It was one of the more surreal moments in my reporting career. I had been in town for only a couple of hours, but I had already been warned not to go into a bar on Main Street because I might be stabbed.

A distraught woman, standing in a long food-shelf line, told me she'd been fired from her job after asking for medications to help with her mental illness. Across the street, women in colorful Guatemalan dresses walked around with court-ordered ankle bracelets.

Then a woman named Josephina Ortiz, a native of California, approached me. "Please God, somebody help us," she said. "There's something bad in this town. I don't know how this can happen in the United States of America."

Ortiz, who had come to Postville, Iowa, for a job in the wake of the massive immigration raid in May 2008, was living out of her car. She said she'd been lied to about the pay at the Agriprocessors meat plant by recruiters and, after paying rent to an unscrupulous landlord, found the apartment unlivable.

The police and city services were overburdened. There was no homeless shelter. With every Greyhound bus came more workers to replace the 300 immigrants who had been arrested. Some new workers were criminals, some were just desperate people looking for a better-paying job.

It has been 15 months since that raid, and Postville continues to evolve. The owners of the kosher plant now face hundreds of criminal charges. The plant has new owners, and is trying to recover. Several groups of workers have come and gone, unable to tolerate the difficult work.

In a couple of weeks, three people who have been close to the scene will publish a book, "Postville, U.S.A.," which takes a nuanced, sobering look at the town that became a national petri dish for issues that make people's neck veins bulge: immigration, workers' rights, animal rights and diversity.

The authors are Mark Grey, a professor of anthropology at the University of Northern Iowa, Michele Devlin, a professor of public health, and Aaron Goldsmith, a former city council member in Postville.

It's impossible to find a middle ground on immigration, or a solution that won't have massive unintended consequences. But everyone I talked with in two trips to Postville agreed on two things: Our current system is broken, and raids, while they catch people illegally and in the case of Postville uncovered allegedly rampant crimes, have a ripple effect that doesn't discriminate between the innocent and guilty.

"Twenty percent of the town was arrested," Grey said. "Stores and restaurants closed. Churches and schools suffered. People didn't have anywhere to sell their cattle or chickens.

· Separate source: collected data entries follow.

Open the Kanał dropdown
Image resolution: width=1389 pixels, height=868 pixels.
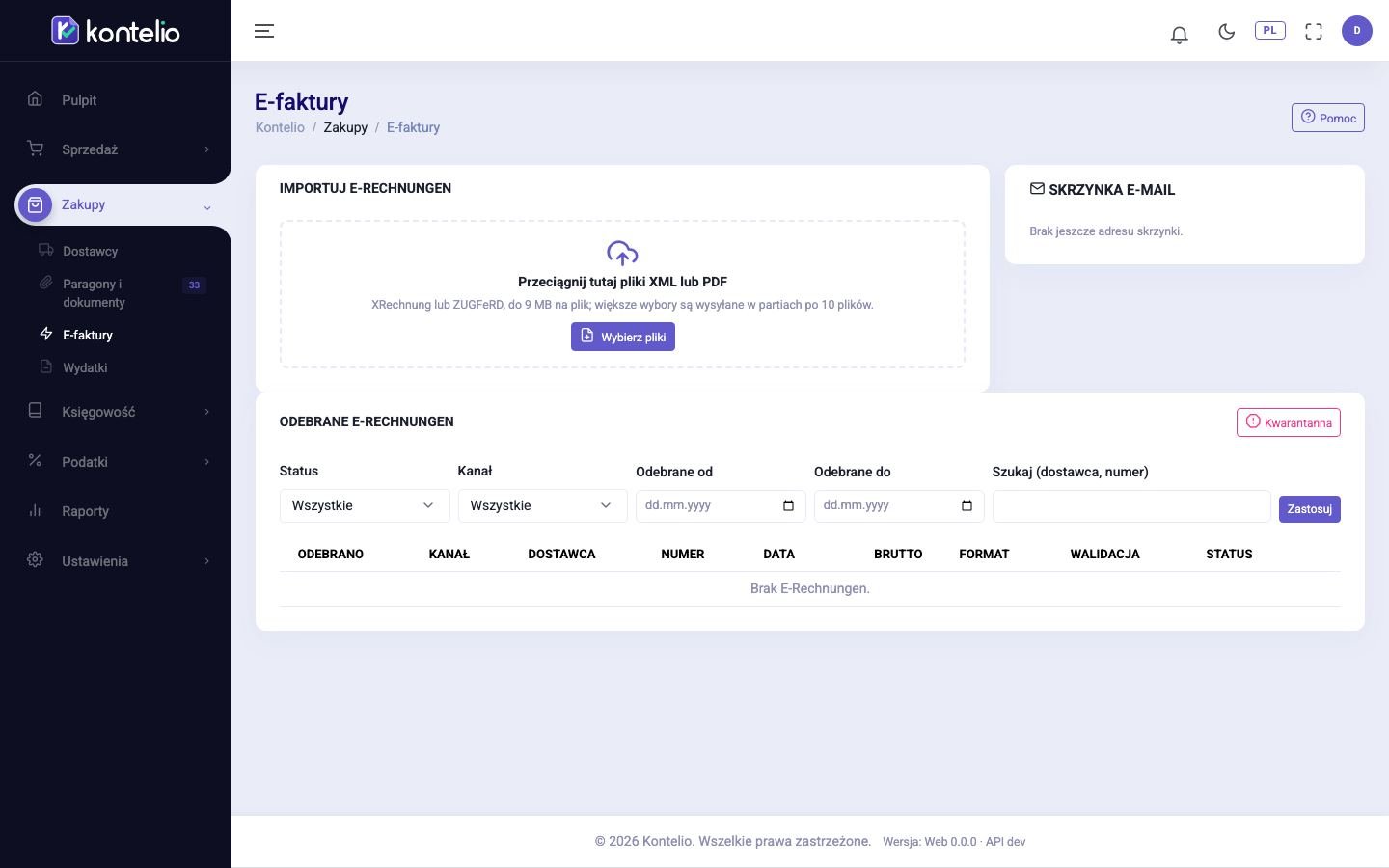click(x=542, y=505)
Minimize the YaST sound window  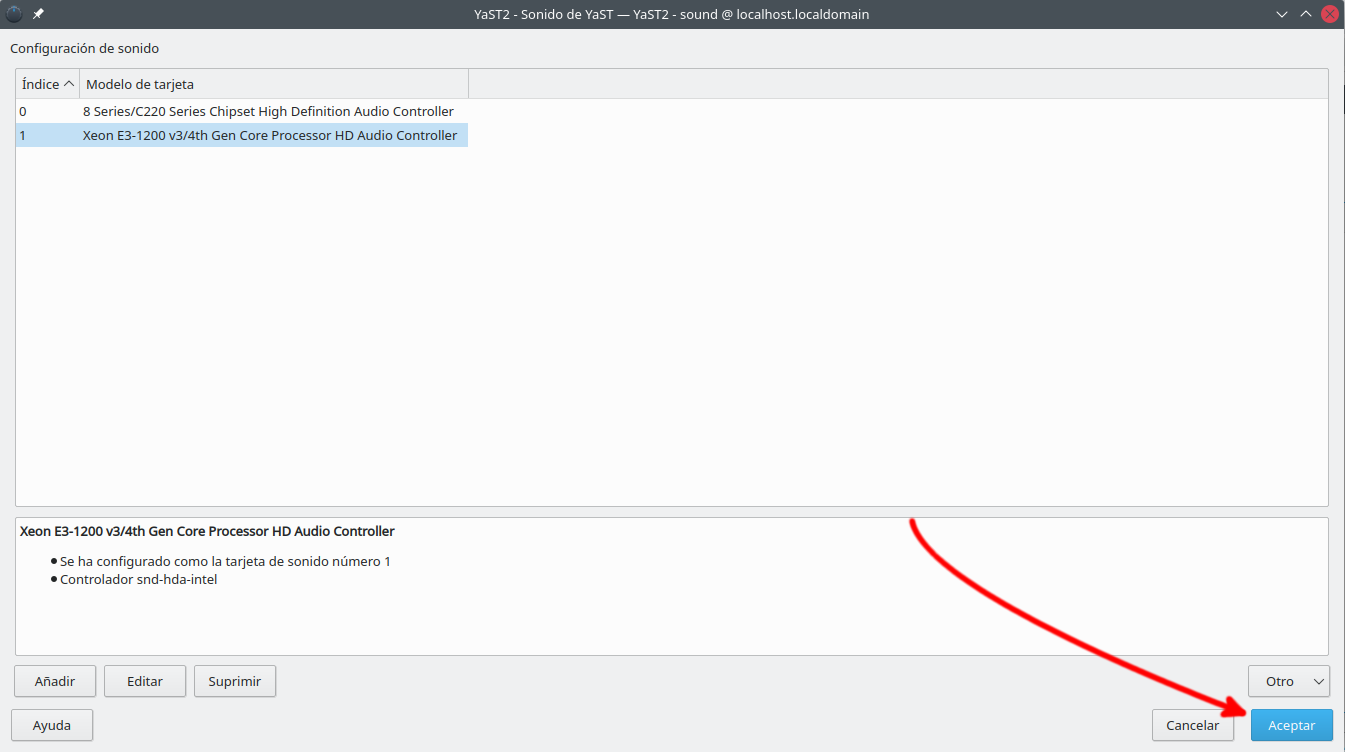point(1283,14)
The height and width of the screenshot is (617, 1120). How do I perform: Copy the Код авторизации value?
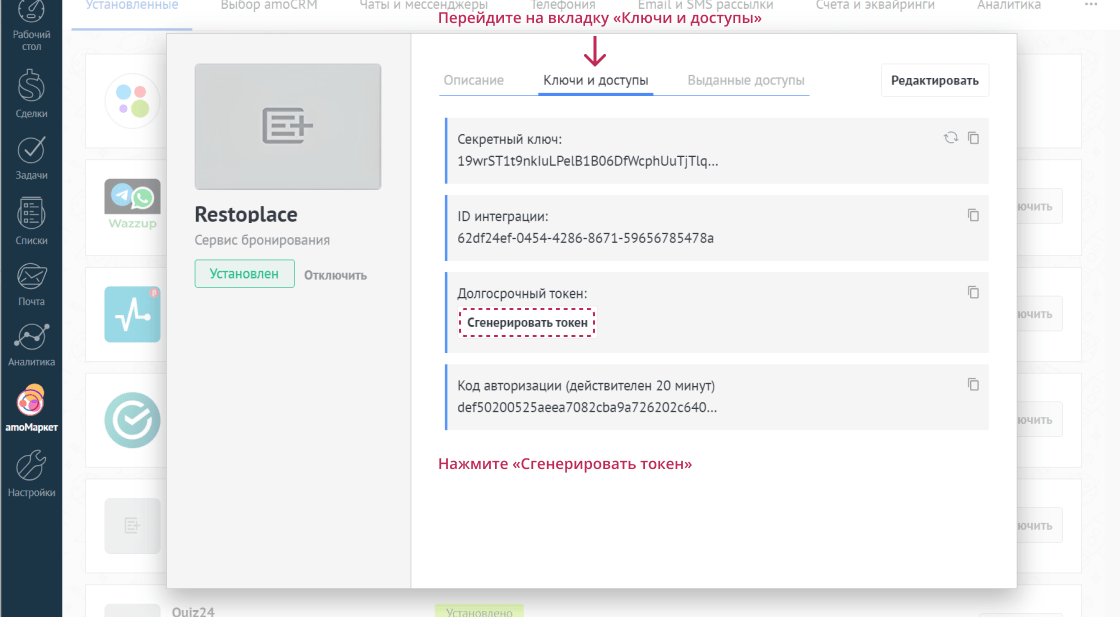972,384
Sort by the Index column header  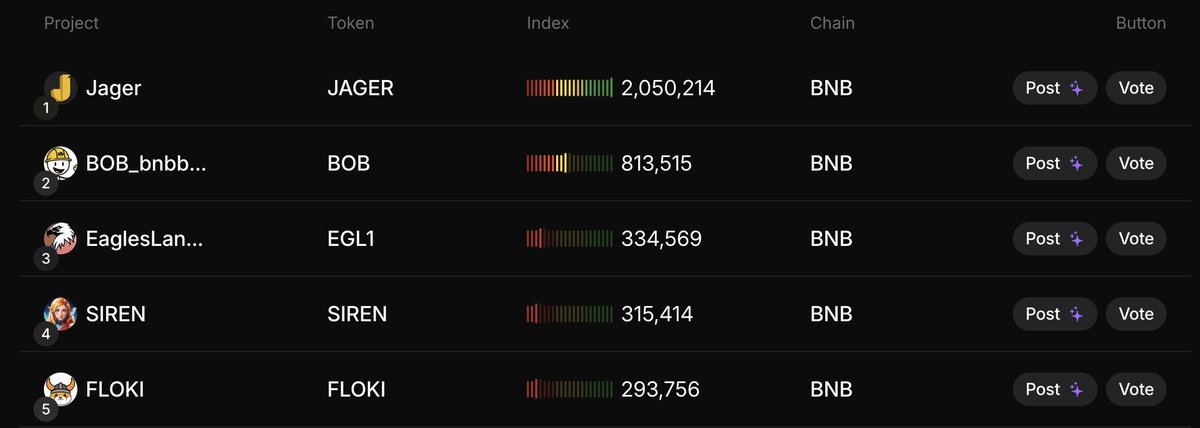coord(548,23)
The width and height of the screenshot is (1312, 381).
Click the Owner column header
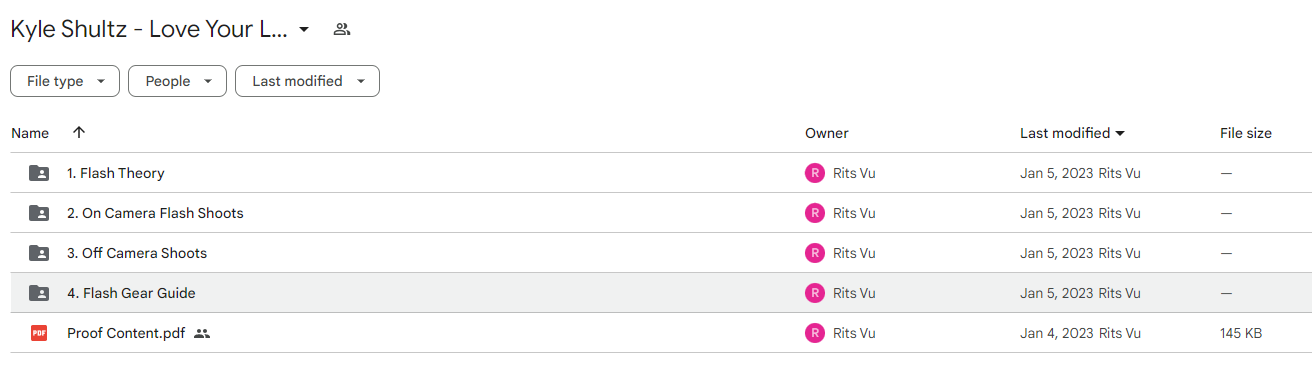click(826, 133)
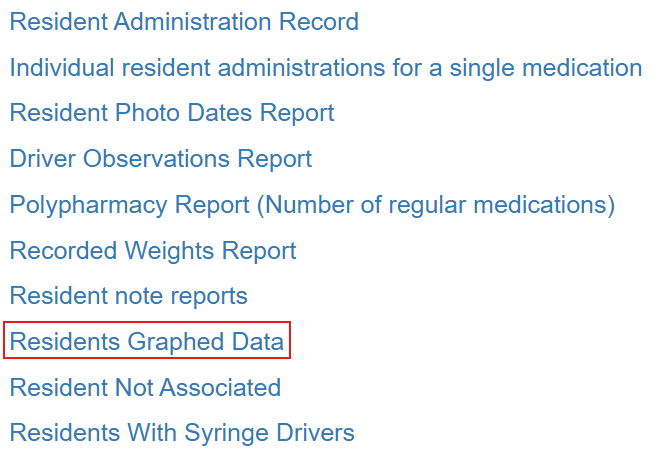Select the Driver Observations Report link
Viewport: 666px width, 461px height.
[x=161, y=159]

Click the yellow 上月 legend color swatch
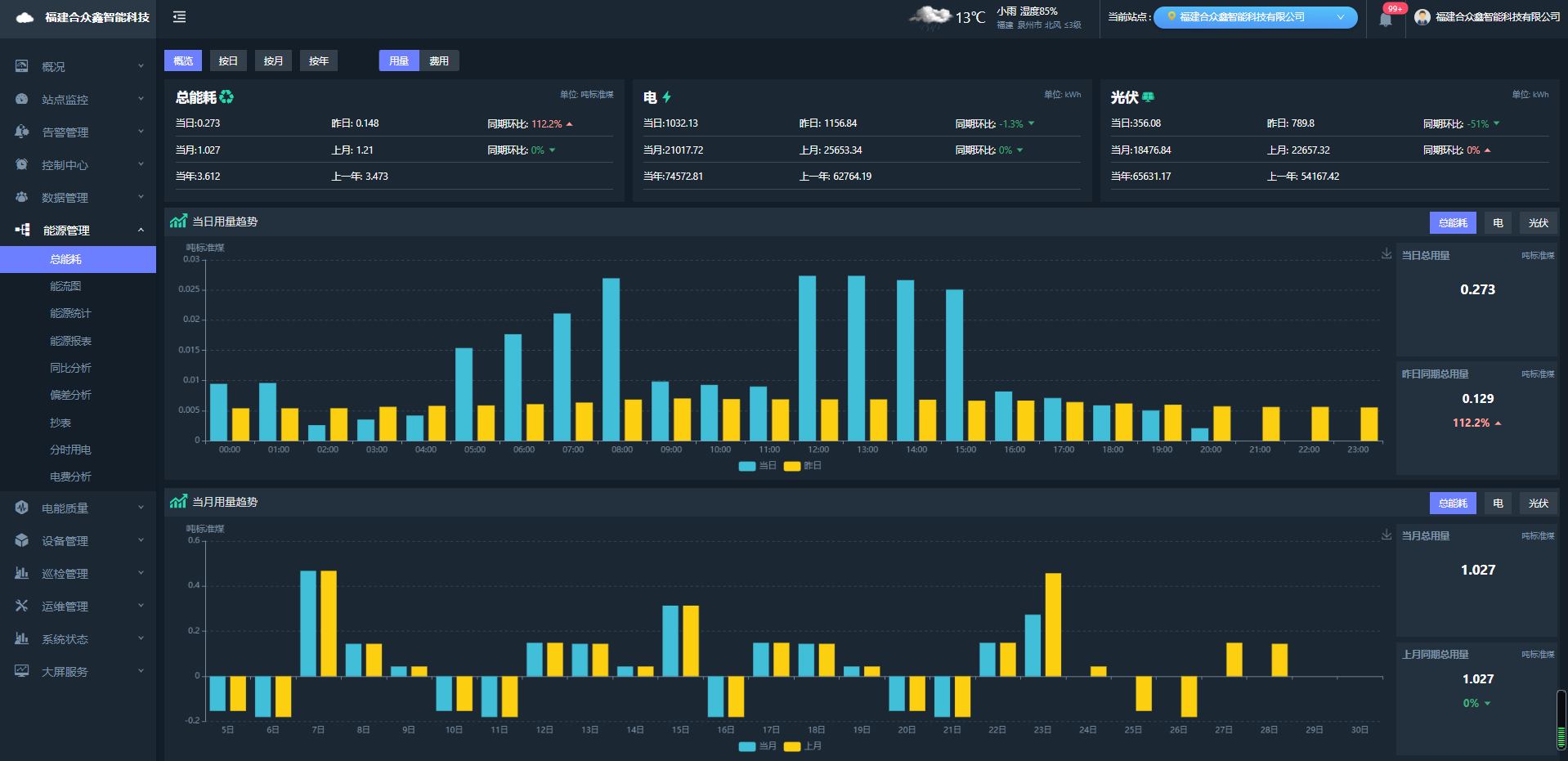[x=791, y=746]
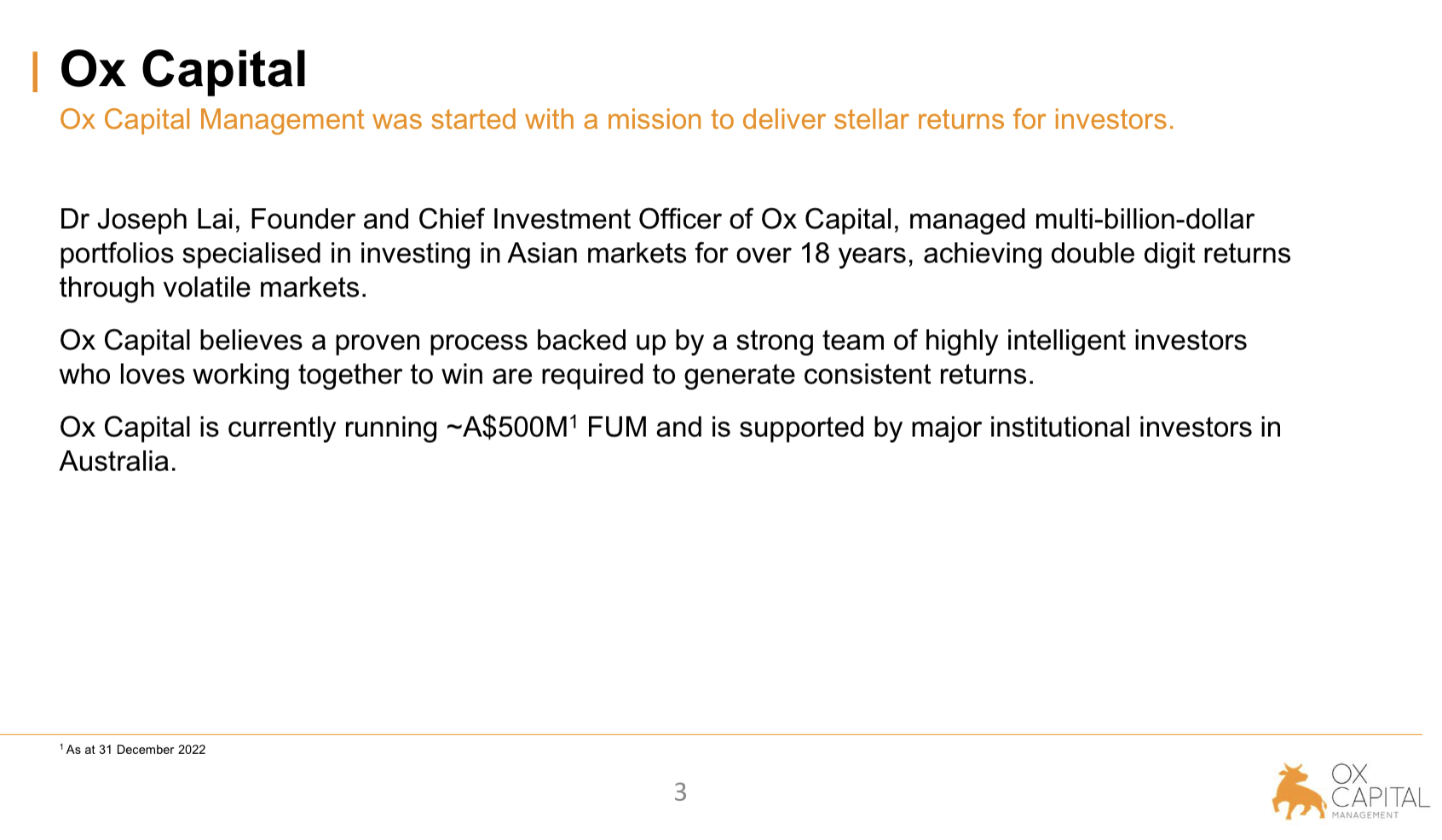Click the OX CAPITAL logo text
Viewport: 1442px width, 840px height.
(x=1379, y=786)
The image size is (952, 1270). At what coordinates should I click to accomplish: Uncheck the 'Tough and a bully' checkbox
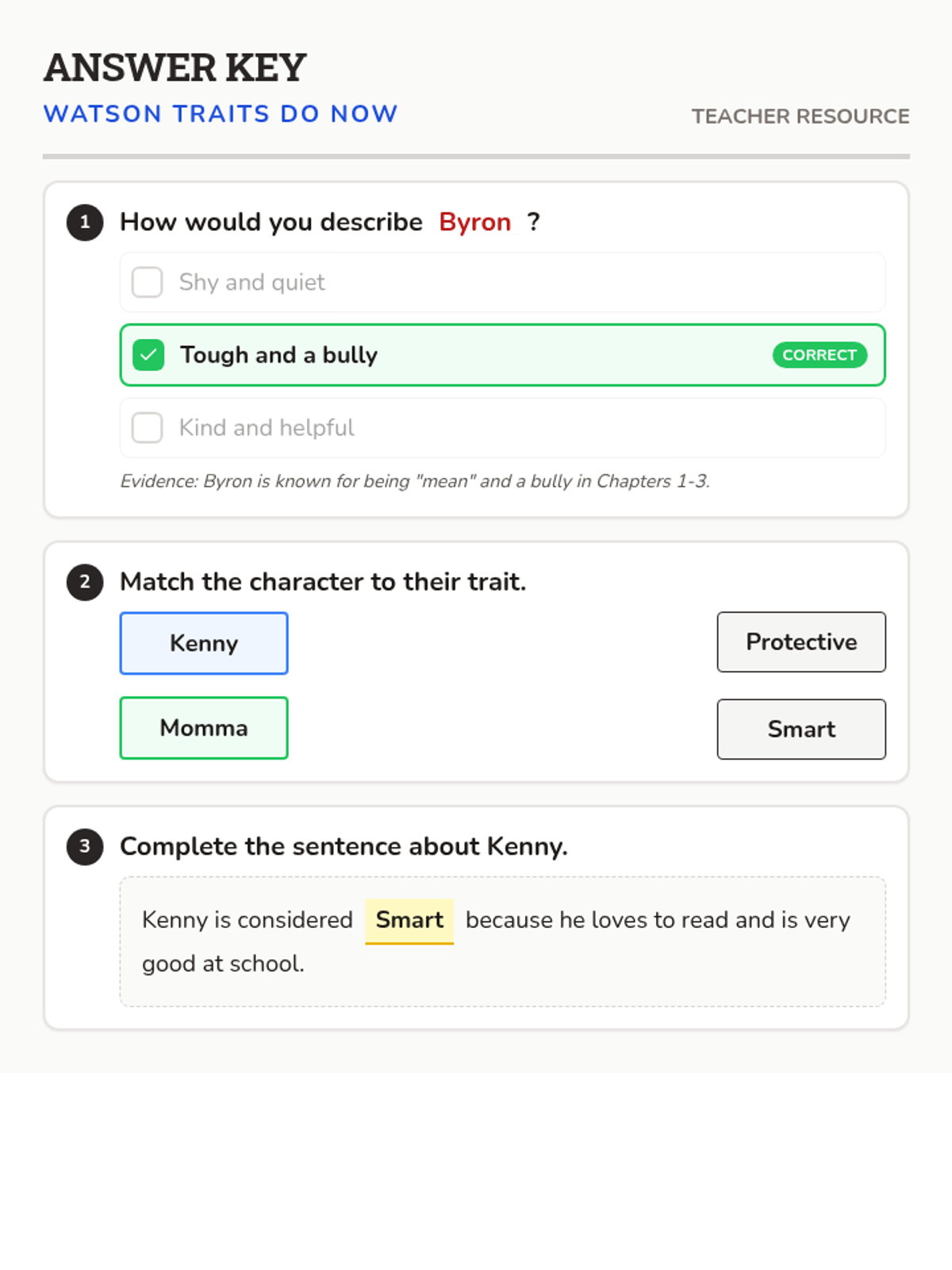[x=148, y=355]
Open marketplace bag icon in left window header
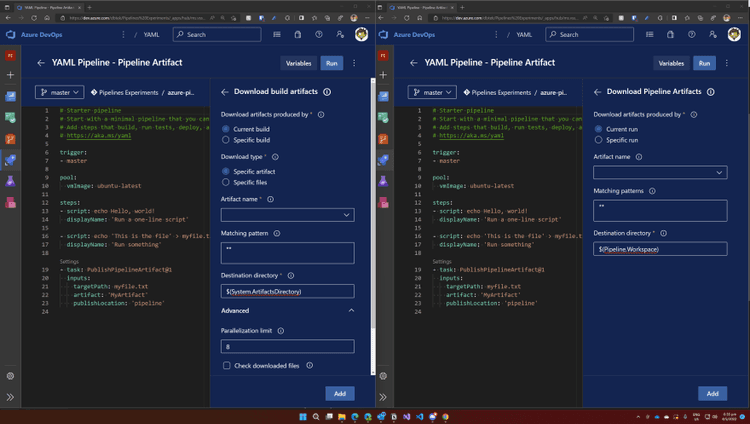 pos(298,34)
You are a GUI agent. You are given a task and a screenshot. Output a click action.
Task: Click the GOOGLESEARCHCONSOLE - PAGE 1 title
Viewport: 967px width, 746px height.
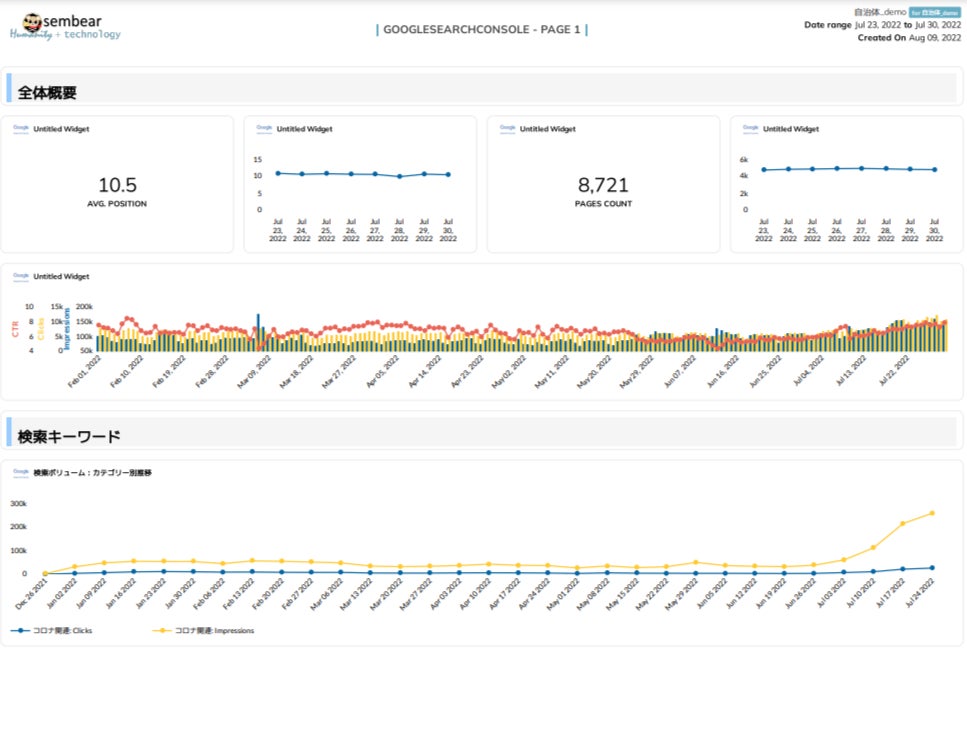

The feds spent millions of dollars on the raid, but they didn't give one dime to the city to take care of people left behind afterwards."

There were even national implications, as a kosher meat shortage pushed up prices.

The police have been busy

Before the raid, Grey said, the town averaged only six arrests and 11 disturbance calls a month. Crime rose enough that Postville police had to add shifts and get help from other departments.

Saying he's "an immigrant advocate, but I live in the real world," Grey said that as news of Postville spread, everyone used it as an example of whatever political viewpoint they were pushing, whether it was to loosen immigration or kick out every illegal immigrant. While the "diversity industry," which the authors cite as being overly naive, used the town as its success story, the raids permitted others to cite Postville as proof that diverse people can't get along.

"I think diversity can work, but it's really hard," Grey said.

Goldsmith still owns a business in town. "I vote with my feet, and I'm still here because I want to be," he said. "For all the crazy things that went on in this town, it's been pretty resilient, and that speaks well for the majority of people here."

That resiliency was evident when some residents draped a banner on the Agriprocessors water tower recently.

It read: "Postville: Hometown of Hope."